Molly Wizenberg's avatar
Molly Wizenberg
Feb 23, 2025
∙ Paid

But at no point did I think of myself as having an agenda that could be called political. Rather, my agenda, to the extent that it can even be called that, has always been to speak as honestly as possible to my own experience of negotiating and navigating a life as myself, as a self — multifarious, restless, necessarily ever changing as the many factors of merely being also change — in a world of selves.

— Carl Phillips, “Politics,” from My Trade is Mystery

Hi —

First, there are still spots available in an online writing workshop I’m teaching next month.

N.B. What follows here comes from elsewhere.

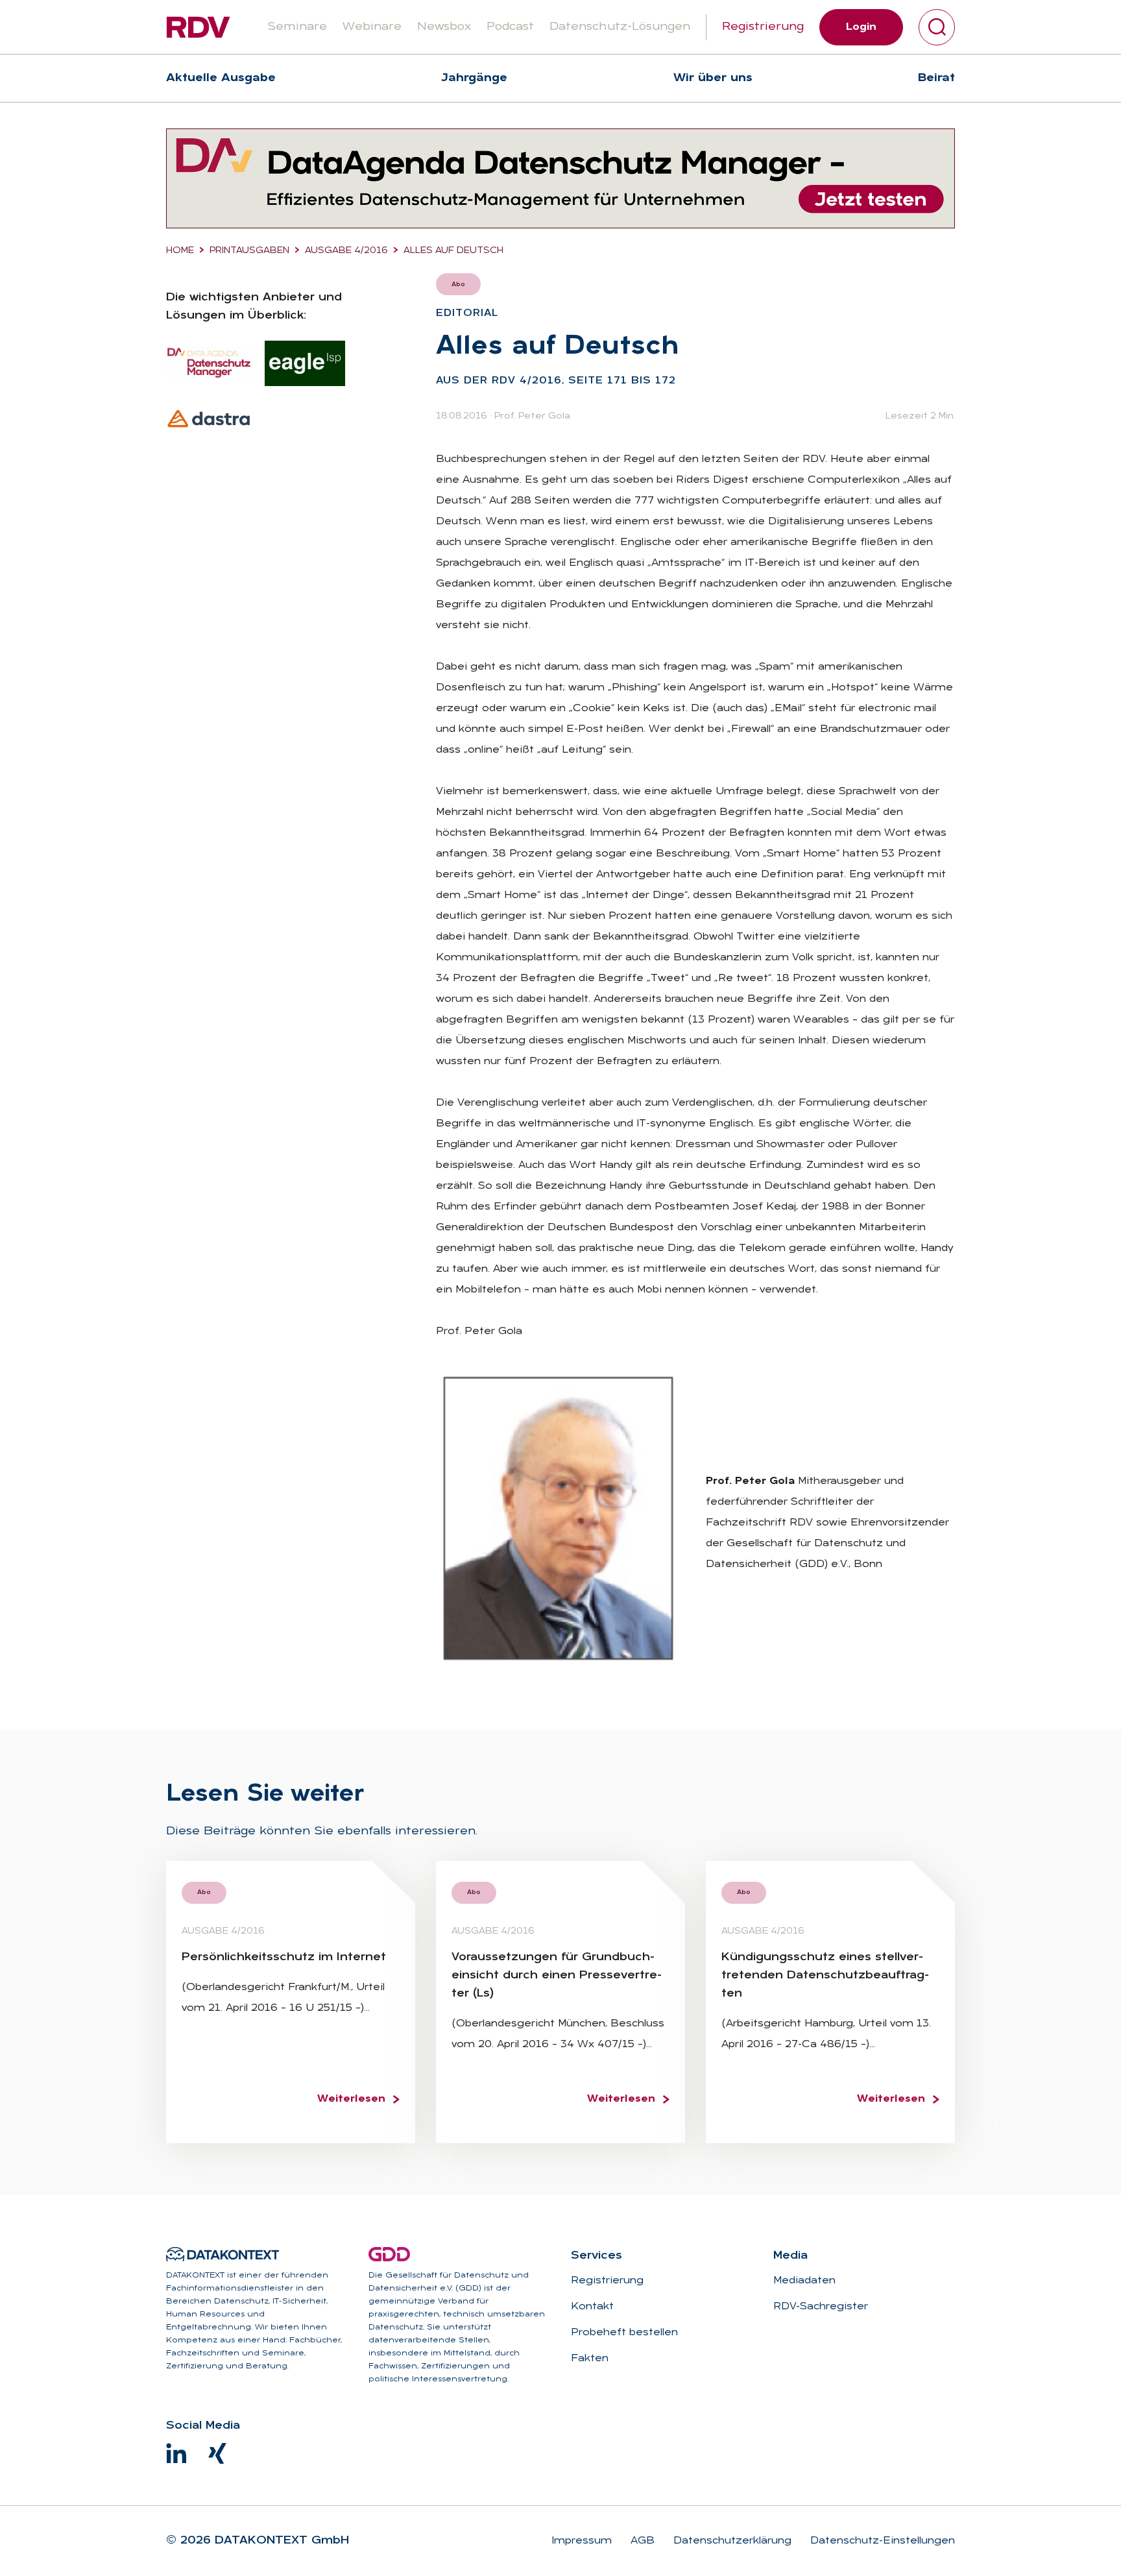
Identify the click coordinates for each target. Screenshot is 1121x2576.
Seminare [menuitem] (297, 27)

It runs from March 4 to 21 and meets on Tuesday and Friday mornings, 9:30-11:30 Pacific. Please note that my remaining classes in 2025 are either in-person or open only to existing students, so this is the last online chance for a little while…

Speaking of in-person workshops, I’ll be teaching at Asilomar, near Monterey, from October 27 to 31. I believe this will somehow be my first(?!) time teaching in California, a state I love and, as a teenager in Oklahoma, used to fantasize about fleeing to. No complaints about my now-home state of Washington, but California — see you in October.

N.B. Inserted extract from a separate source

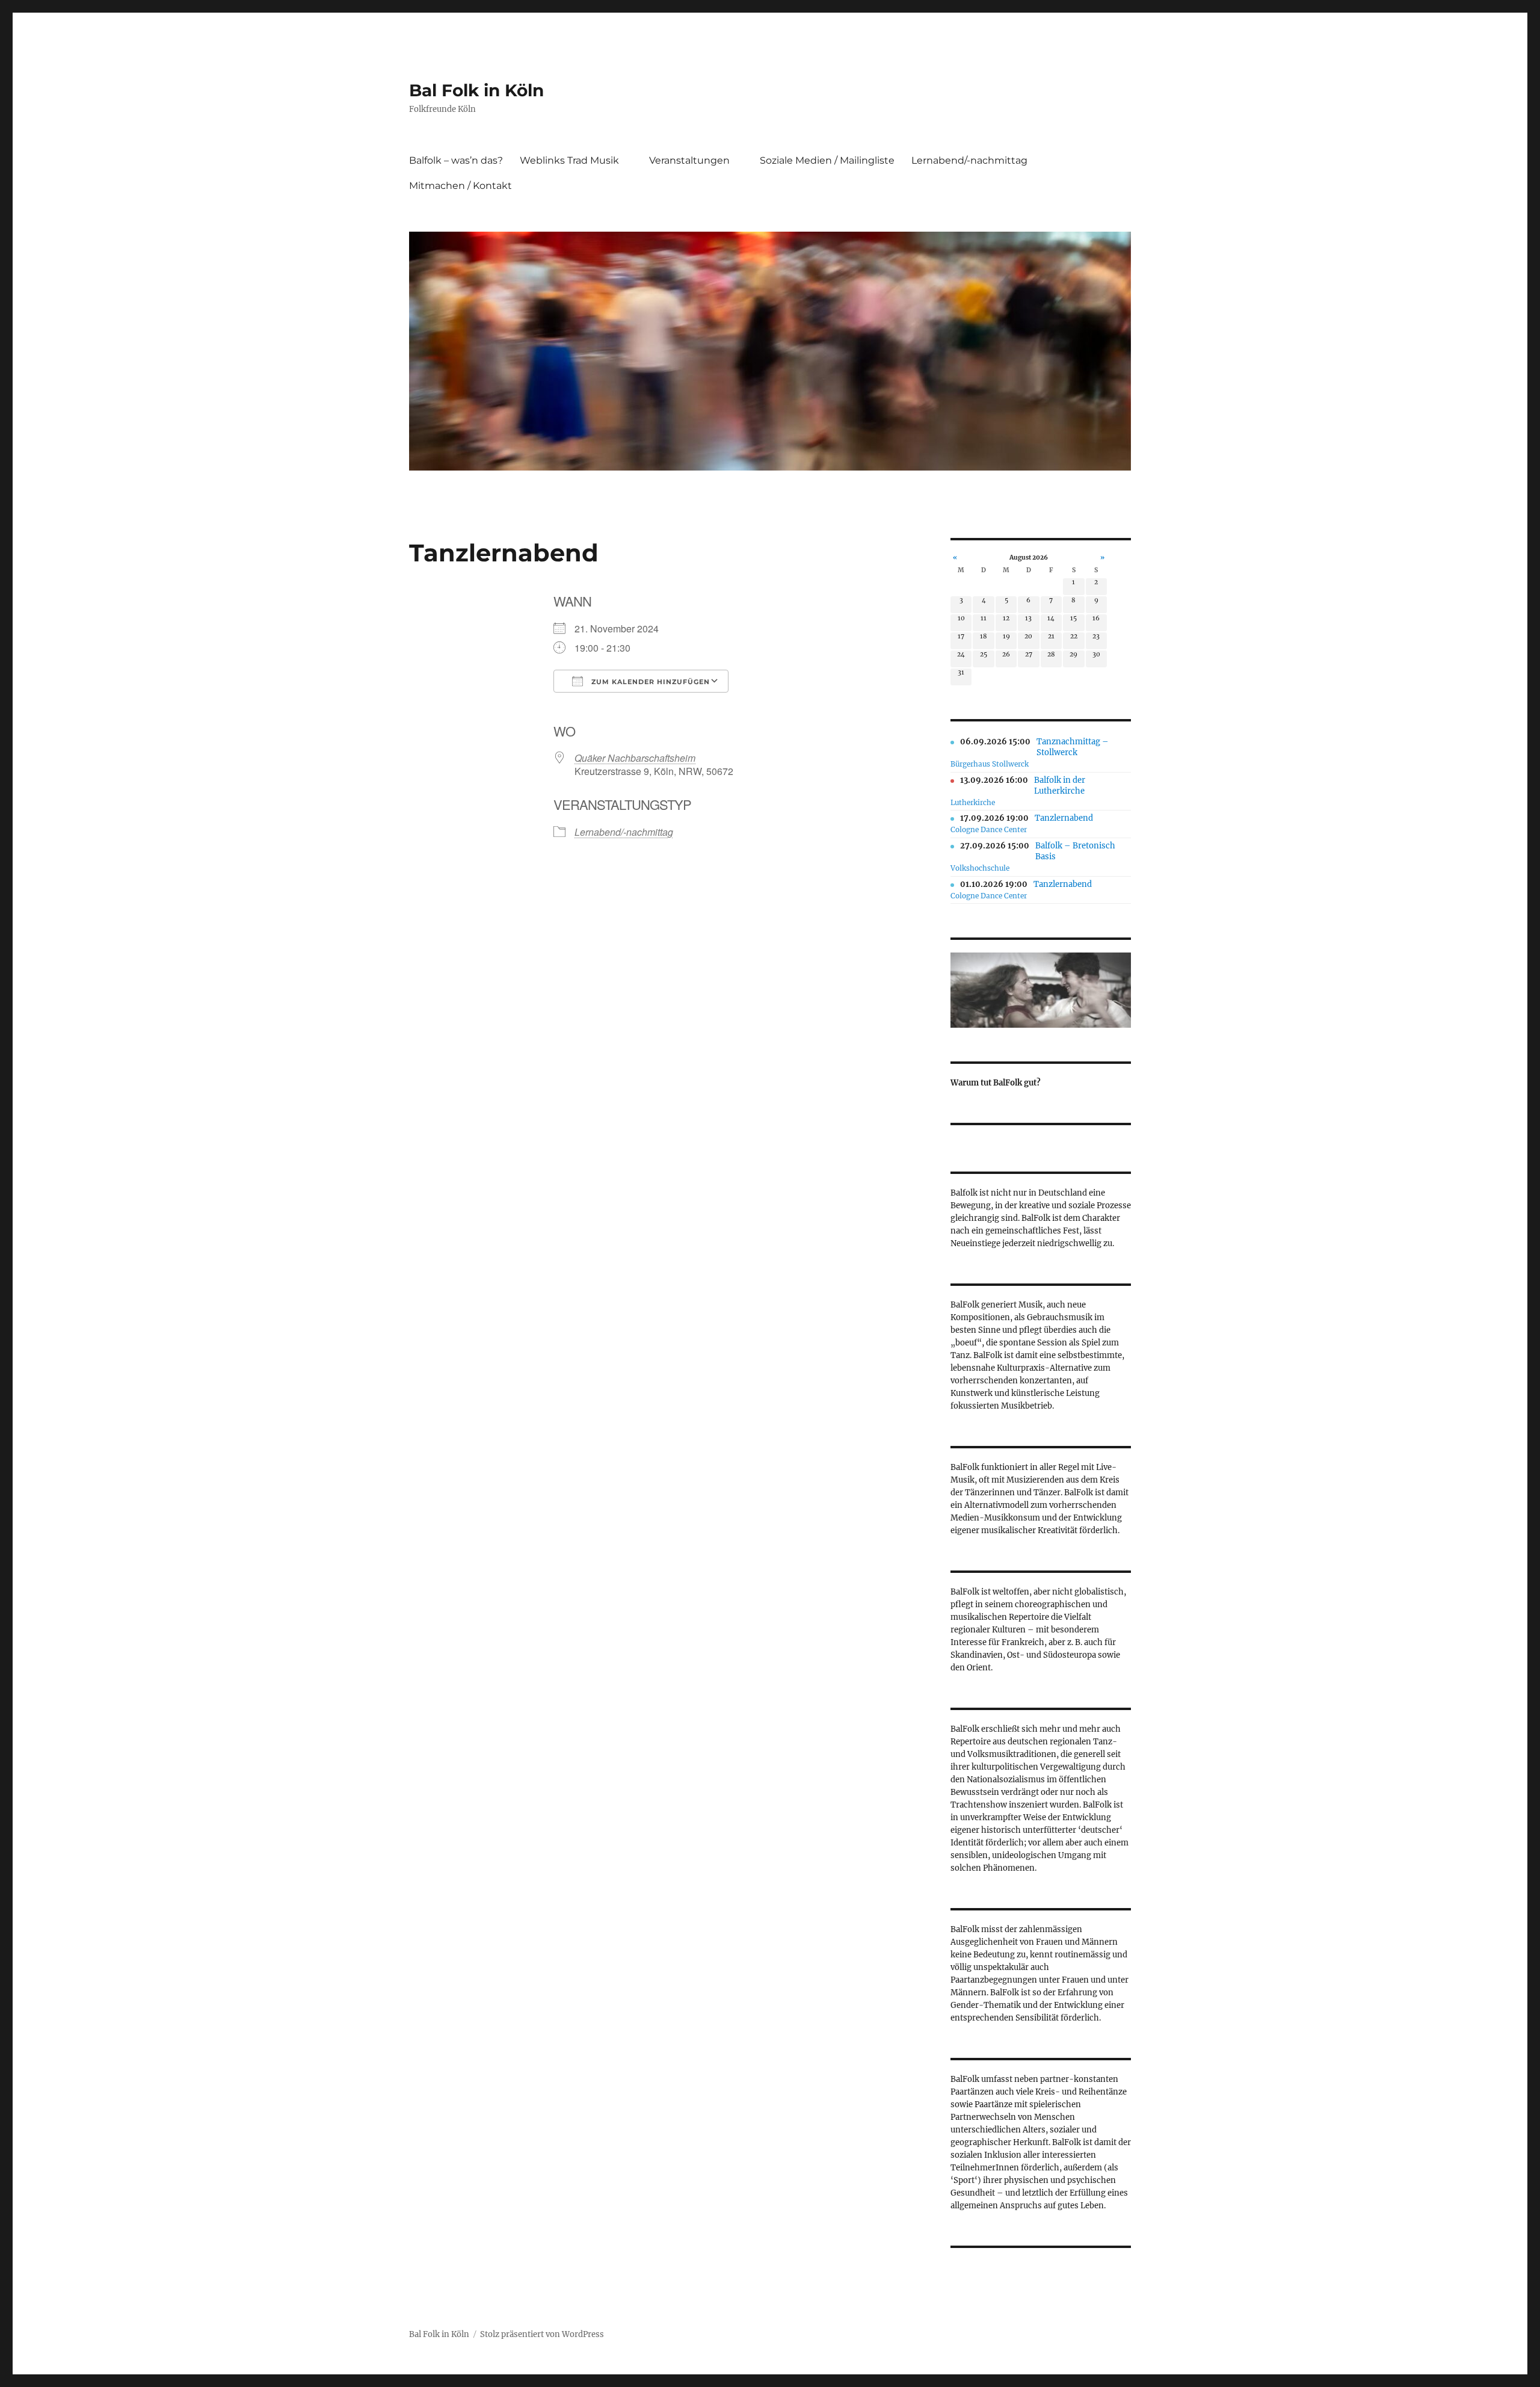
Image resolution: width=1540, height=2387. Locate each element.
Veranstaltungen (689, 160)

Third, the wise and generous Nadine Kenney Johnstone invited me to join her on her podcast Heart of the Story, and I loved our wide-ranging conversation. Thank you, Nadine.

I’ve arrived at my desk today with a strange feeling in the vicinity of my stomach. It may be that my breakfast was not sufficient padding for my multivitamin — instead of my usual two slices of toast with peanut butter, there was was only a sad and skinny little butt of bread. But I think instead it’s a sort of visceral burbling-up of the past month.

I’ve been thinking a lot about The Book of Laughter and Forgetting, by the Czech novelist Milan Kundera. I should qualify this by saying that I’ve only read it once, and I was sixteen, maybe fifteen. I read it at the recommendation of a former-teacher-turned-friend who told me it was her favorite book. I am not sure what she was thinking, suggesting that I, at age young-and-dumb, read The Book of Laughter and Forgetting. I choose to take it as a compliment: she must have thought I could manage it? I sure tried. I pored over every word. I decided I liked it, though I didn’t understand most of it. It had a lot of sex, and because I’d just taken Twentieth-Century History, I was fascinated by the story’s political landscape: the aftermath of Stalin’s purges, the way totalitarian regimes wield power by manipulating history and erasing inconvenient facts. Here is the first page:

Reading those paragraphs, I remember feeling like I do when I read sci-fi or watch a horror movie. That anecdote, though drawn straight from Czech history, was so bizarre, so inconceivable, so antithetical to everything I understood as an American teenager in the 1990s, I experienced it as pure fiction. I remember those paragraphs for the delicious, ominous, almost sexy chill they gave me, the thrill of a terrifying story that can’t hurt you. A government executed a public figure and then airbrushed him out of a prominent photograph, like he’d never existed! As if nobody would remember! WTAF, TELL ME MORE!

Image source: https://onthisdateinphotography.com/2017/03/31/march-31/

I hadn’t thought about The Book of Laughter and Forgetting in decades, but that opening page came rushing to mind this week, when news broke that the ‘T’ and ‘Q’ from ‘LGBTQ’ have been deleted from the page for the Stonewall National Monument on the National Parks Service website. It wasn’t that this was so surprising; trans and non-genderconforming people were officially erased from existence a month ago, when the Trump administration announced that the United States only recognizes two sexes, male and female. But this new redaction, the way the letters on that website were straight-up disappeared — it made something newly clear, legible because of its obfuscation, the way in cartoons a puff of smoke marks someone’s sudden vanishing.